Other MiniDisc manufacturers such as Sharp and Panasonic also implemented their own versions of the ATRAC codec. The hybrid lossless compression scheme was added to the ATRAC family in 2006.
General bitrate quality
ATRAC's original 292 kbit/s bitrate was designed to be 'close to CD quality' acoustically. This is the bitrate used on original MiniDiscs. Years later ATRAC was improved and is generally considered better than earlier versions at similar bitrates. For purposes of comparison, CDs are encoded at 1411.2 kbit/s, and lossless encoders can encode most CDs below 1000 kbit/s, with significant bitrate reduction for easier-to-encode content such as voice.
Bitrate quality compared to other formats
Sony's official claim is that ATRAC3plus at 64 kbit/s rate provides a quality comparable to MP3 at 128 kbit/s, which would place this codec in the same league as HE-AAC, mp3PRO and Windows Media Audio (with similar claims from Microsoft).
Performance
According to ATRAC engineers, ATRAC algorithms were developed in close cooperation with LSI development engineers within Sony in order to deliver on a tangible product that could encode at high speeds and with minimal power consumption. This is in contrast to other codecs developed on computers with no regard for the constraints of portable hardware.
Sony Walkmans offer better battery life when playing ATRAC files as compared to MP3 files. However, Sony only pushed ATRAC compatibility in Sony Ericsson Walkman series phones in the Japanese market, it is not supported in GSM/UMTS market phones. Sony's Xplod series of car audio CD players support ATRAC CDs. Minidiscs with ATRAC format songs have, in the past, been supported on Eclipse brand car stereos
ATRAC1
ATRAC1 was first used in Sony's own theater format SDDS system in the 1990s, and in this context is a direct competitor to Dolby Digital (AC3) and DTS. SDDS uses ATRAC1 with 8 channel encoding, and with a total encoding rate over all the channels of 1168 kbit/s.
Two stacked quadrature mirror filters split the signal into 3 parts:
- 0 to 5.5125 kHz
- 5.5125 to 11.025 kHz
- 11.025 to 22.05 kHz
Full stereo (i.e., independent channel) encoding with a data rate is 292 kbit/s.

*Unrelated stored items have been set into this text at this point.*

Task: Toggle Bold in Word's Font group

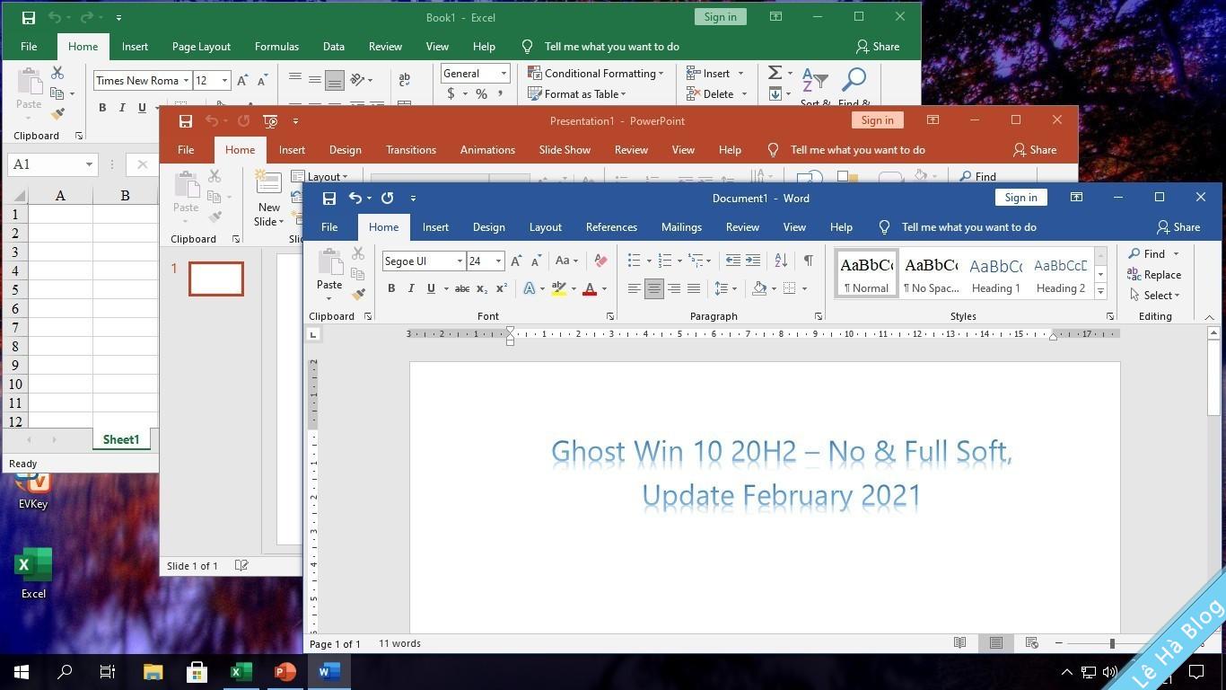Action: coord(391,288)
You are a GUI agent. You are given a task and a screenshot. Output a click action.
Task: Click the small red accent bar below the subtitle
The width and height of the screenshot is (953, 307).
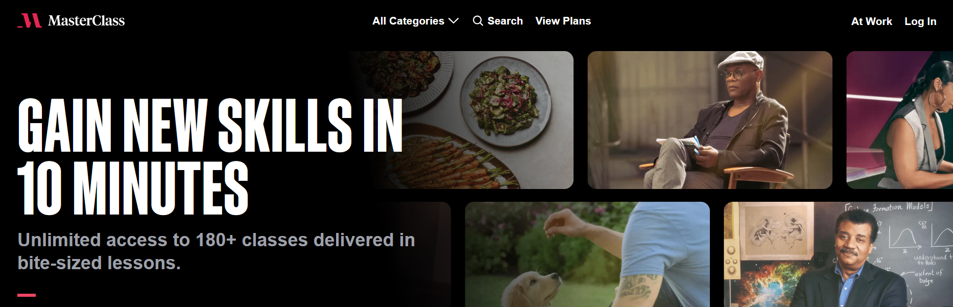[27, 295]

Quality is generally transparent for many people (meaning that it is not possible to tell an ATRAC encoding from the source) Fact: date=February 2007. This is most possible when using the latest algorithm, Type-S, or Type-R (Type-S only improves LP modes). Like most other audio compression codecs, some signals will "trip" the codec and cause artifacts, though these are not usually severe enough to be obvious.